Owning the experience.
Currently, the dominant players in voice are Apple, Google, Microsoft, and Amazon. Smaller incumbents into the space will most likely piggyback off the big guys, using their tech as a vehicle for delivering a distinctive brand experience. An interesting case in point: Amazon recently partnered with Warner Bros. and DC Comics on a special promotion of the Batman vs. Superman movie that lets Echo users solve the mystery of how Bruce Wayne’s parents were killed through a “choose your own adventure” game. Alexa functions as users’ eyes and ears, guiding them through rooms, giving them options, and helping them gather clues.

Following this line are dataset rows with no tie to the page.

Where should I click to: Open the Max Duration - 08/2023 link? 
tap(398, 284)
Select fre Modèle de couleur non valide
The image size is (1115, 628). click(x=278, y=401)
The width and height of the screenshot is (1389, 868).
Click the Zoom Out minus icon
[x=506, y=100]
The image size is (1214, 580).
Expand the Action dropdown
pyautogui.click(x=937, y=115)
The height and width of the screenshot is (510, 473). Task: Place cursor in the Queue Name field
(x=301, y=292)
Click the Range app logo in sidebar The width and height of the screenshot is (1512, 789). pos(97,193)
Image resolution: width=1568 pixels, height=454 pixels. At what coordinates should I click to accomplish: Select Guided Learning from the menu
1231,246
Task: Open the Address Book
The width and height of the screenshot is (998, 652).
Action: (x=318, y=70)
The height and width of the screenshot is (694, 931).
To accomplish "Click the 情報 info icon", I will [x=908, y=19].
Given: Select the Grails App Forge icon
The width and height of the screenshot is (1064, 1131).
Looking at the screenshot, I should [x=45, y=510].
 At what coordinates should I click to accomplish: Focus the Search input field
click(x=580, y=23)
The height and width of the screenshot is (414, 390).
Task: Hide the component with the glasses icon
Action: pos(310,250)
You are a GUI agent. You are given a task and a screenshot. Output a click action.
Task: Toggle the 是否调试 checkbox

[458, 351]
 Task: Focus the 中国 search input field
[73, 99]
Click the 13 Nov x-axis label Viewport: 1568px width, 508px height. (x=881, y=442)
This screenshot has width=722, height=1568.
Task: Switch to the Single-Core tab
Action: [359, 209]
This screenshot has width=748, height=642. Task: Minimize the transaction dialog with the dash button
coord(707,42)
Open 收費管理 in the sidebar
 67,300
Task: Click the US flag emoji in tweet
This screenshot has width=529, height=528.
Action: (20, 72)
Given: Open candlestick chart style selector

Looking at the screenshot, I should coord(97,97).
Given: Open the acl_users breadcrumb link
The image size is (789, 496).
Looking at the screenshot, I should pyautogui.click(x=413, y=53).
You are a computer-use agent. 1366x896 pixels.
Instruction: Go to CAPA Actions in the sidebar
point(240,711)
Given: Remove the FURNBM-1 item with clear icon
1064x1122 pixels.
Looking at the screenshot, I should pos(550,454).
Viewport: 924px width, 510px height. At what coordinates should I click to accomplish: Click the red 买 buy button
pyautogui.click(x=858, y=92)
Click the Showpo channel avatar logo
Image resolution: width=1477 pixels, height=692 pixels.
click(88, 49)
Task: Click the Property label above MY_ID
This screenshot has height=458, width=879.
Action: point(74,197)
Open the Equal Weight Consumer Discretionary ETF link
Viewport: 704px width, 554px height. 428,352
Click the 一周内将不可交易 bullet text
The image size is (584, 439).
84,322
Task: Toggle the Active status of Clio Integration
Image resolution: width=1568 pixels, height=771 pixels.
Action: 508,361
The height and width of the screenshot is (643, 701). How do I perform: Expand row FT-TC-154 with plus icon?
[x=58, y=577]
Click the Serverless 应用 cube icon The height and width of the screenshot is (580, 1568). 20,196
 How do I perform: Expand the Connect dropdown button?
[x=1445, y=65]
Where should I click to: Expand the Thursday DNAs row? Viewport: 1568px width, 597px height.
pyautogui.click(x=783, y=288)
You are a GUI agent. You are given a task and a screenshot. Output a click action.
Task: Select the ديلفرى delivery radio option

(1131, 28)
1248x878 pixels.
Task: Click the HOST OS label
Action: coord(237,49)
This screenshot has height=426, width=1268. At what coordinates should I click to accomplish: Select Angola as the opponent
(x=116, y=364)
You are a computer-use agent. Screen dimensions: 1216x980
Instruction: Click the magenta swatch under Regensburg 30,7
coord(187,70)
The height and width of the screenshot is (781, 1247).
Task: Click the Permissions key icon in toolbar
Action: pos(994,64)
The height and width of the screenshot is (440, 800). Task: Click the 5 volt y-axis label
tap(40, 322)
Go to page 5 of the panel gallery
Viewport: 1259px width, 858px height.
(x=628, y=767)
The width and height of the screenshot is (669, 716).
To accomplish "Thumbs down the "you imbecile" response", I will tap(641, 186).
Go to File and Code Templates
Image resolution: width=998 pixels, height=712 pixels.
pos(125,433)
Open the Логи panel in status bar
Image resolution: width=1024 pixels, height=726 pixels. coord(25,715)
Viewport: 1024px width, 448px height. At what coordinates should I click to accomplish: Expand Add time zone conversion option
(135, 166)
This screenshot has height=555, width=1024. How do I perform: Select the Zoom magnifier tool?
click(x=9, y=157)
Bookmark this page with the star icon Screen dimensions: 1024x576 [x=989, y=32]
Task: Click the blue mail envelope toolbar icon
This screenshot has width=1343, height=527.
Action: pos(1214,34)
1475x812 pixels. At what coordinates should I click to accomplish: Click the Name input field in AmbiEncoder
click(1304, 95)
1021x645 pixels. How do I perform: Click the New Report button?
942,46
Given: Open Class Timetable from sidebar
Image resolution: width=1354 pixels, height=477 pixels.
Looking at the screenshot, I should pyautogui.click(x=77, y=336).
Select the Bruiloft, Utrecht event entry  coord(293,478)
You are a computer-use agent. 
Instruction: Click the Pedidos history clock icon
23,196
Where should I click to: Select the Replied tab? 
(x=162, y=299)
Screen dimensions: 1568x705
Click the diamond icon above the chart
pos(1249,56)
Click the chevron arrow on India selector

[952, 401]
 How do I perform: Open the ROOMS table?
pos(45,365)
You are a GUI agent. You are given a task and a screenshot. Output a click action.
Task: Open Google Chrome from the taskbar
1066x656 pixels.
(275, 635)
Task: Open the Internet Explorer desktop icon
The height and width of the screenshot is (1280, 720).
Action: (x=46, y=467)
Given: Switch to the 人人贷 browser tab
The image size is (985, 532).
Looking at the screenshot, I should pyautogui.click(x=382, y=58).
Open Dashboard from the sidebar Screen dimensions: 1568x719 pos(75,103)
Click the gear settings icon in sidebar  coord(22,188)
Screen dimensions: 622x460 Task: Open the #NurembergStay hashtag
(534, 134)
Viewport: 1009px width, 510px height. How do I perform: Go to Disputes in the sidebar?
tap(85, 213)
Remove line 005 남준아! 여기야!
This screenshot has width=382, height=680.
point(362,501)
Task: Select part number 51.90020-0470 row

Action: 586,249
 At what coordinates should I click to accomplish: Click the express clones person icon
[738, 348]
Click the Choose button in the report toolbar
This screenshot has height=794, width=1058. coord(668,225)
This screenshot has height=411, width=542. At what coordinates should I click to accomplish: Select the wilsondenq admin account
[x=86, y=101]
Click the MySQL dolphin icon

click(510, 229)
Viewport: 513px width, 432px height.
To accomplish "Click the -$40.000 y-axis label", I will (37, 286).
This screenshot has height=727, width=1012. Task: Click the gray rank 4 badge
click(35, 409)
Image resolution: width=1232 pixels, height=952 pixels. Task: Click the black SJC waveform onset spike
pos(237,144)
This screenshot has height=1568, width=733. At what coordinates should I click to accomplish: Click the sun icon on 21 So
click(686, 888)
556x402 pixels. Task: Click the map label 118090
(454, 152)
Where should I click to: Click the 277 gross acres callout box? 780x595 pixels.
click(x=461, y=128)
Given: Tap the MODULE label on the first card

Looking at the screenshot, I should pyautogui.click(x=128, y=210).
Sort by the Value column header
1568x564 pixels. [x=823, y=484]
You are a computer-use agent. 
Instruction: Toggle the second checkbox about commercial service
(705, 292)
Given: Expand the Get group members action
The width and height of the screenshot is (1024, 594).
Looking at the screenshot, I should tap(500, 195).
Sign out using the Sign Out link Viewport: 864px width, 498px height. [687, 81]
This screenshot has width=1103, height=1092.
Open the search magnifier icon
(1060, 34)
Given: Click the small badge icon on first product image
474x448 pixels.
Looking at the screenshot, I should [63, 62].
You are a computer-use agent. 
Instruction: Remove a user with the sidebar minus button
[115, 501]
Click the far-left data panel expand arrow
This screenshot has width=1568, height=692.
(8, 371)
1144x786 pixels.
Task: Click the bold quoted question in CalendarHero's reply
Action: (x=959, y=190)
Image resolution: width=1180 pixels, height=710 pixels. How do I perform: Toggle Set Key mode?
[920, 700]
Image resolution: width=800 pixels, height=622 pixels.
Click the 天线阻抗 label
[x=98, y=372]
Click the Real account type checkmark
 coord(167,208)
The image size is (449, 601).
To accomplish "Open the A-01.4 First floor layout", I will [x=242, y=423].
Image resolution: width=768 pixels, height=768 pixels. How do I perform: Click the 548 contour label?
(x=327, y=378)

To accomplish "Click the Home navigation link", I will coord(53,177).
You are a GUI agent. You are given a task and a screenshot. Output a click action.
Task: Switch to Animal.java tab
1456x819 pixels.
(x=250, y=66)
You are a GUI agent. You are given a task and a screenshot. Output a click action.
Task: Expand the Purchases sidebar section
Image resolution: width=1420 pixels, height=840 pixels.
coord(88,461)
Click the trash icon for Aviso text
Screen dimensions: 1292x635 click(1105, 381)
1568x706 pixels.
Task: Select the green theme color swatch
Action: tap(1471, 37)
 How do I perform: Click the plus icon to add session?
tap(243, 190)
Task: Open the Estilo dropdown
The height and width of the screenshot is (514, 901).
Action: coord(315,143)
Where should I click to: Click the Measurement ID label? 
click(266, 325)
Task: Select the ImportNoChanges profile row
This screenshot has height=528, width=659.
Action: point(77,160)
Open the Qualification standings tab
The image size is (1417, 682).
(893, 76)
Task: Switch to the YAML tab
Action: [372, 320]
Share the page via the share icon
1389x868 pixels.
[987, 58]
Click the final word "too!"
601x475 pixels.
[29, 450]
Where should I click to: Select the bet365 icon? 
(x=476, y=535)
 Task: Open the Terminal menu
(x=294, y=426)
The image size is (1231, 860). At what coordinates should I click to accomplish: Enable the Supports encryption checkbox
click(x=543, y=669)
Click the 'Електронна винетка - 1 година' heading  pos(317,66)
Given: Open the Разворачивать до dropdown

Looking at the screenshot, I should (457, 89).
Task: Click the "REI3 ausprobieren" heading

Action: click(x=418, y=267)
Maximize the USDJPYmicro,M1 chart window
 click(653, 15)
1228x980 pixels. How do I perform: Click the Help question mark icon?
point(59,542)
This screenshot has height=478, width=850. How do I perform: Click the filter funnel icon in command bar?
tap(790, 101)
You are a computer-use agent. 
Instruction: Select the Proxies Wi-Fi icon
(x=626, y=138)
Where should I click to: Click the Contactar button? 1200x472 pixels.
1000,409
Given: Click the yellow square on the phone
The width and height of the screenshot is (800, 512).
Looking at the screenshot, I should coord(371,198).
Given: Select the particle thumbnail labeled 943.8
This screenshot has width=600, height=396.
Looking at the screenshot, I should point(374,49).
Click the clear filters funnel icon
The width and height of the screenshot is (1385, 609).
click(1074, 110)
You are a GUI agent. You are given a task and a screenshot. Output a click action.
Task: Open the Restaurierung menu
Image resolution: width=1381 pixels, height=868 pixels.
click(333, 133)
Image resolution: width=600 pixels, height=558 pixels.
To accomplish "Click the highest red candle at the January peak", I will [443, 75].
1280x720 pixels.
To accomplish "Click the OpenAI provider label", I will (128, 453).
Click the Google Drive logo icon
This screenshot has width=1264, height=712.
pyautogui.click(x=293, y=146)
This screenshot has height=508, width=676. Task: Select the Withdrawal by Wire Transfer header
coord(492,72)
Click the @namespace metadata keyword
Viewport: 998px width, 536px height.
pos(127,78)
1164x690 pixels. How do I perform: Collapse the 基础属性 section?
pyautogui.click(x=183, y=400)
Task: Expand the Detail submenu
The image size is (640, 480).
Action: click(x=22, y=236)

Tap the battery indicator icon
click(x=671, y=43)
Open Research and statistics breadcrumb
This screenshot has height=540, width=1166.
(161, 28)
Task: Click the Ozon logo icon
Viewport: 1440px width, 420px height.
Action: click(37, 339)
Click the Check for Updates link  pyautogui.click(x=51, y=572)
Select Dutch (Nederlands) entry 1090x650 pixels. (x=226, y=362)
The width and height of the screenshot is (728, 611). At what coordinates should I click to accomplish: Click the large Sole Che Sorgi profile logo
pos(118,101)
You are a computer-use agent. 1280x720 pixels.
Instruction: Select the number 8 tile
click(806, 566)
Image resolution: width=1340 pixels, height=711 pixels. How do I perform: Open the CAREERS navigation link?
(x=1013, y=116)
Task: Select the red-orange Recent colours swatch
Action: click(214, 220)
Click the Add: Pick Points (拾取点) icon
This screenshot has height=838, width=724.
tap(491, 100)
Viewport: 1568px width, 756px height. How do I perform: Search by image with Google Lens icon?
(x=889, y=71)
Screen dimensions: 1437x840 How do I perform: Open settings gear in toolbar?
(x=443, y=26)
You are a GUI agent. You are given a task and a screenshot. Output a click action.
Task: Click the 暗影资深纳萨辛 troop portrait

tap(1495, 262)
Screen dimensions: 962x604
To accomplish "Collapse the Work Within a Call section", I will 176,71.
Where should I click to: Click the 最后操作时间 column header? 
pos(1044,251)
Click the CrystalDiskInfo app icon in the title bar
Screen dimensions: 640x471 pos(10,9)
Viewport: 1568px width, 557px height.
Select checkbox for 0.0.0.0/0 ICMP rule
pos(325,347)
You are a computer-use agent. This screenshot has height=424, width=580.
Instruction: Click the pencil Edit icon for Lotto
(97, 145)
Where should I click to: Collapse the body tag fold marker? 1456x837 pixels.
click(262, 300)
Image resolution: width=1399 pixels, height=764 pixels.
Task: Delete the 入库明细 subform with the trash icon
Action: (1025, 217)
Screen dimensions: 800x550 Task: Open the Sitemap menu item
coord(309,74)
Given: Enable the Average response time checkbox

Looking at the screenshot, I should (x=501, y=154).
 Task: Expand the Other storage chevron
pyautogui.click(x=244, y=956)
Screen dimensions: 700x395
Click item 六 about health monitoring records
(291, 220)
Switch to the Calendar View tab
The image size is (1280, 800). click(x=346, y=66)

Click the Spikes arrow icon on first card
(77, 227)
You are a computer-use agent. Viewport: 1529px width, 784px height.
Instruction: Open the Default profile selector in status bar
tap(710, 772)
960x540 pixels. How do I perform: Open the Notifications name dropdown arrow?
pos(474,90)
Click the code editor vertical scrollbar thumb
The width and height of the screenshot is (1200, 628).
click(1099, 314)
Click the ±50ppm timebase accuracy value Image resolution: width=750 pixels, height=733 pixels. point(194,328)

Regardless of whether a company is using Echo’s API or its own proprietary technology, it should find a way to lay claim to its sound. For some companies, developing signature sounds isn’t unknown territory. Mercedes, for instance, has gone to great engineering lengths perfect how its car doors sound when they close. The doors on a $115,000 S-Class limousine, for example, shut with a signature “vault-like thunk” that signals Mercedes’ upscale bracket. “Think of the sound that an Apple keyboard makes—click—versus the sound a PC keyboard makes—clunk,” Koller says. “One sounds like a lot of thought went into it; the other sounds like no thought went into it.”
But protecting a sound is tricky, as there’s no easy legal route to trademarking one. In 2000, Harley-Davidson famously withdrew its application to register the “potato-potato-potato” of its V-Twin engines after nearly six years of litigation. At the time, only 23 of nearly 730,000 active trademarks had been issued to protect a sound. Protected sounds include the MGM lion’s roar, NBC’s trio of chimes, and Lucasfilm’s THX Deep Note. The government may become more receptive to such applications in the future, as voice becomes a more pervasive marketing tool and the subliminal impact of sounds can be proven.
Those four other senses.
Koller cautions against thinking of voice as an isolated sensory experience; the more a brand can incorporate the other four senses, he says, the more evocative the experience it creates. “Alexa, for instance, has a voice,” he says, “but if we’re going to personify her, why does she not have a smell? It doesn’t have to be a perfume that elicits a male-female sexual response. She could have a smell like hope, or pine needles and snow.” (A number of behavior studies have revealed how smells can conjure vivid memories and emotions.) Koller considers voice a gateway to designing experiences that incorporate all of the senses—a marketing approach championed by Danish branding expert Martin Lindstrom in his 2005 book, Brand Sense.
Although Lindstrom made his case a decade ago, Koller thinks that leaps in technology and the humdrum sameness of the glass screen has made people hungrier for immersive interactions—hence, the current obsession with virtual reality. Sound and visuals alone can’t deliver the perfect VR experience; touch, smell, and perhaps even taste, will have to follow. Because in a Her-like future, Scarlett Johansson may not only speak in your ear, but wake you up with a haptic tap and the smell of ocean wafting through your bedroom window. It’s just a matter of which tech company will own the entire sensory experience.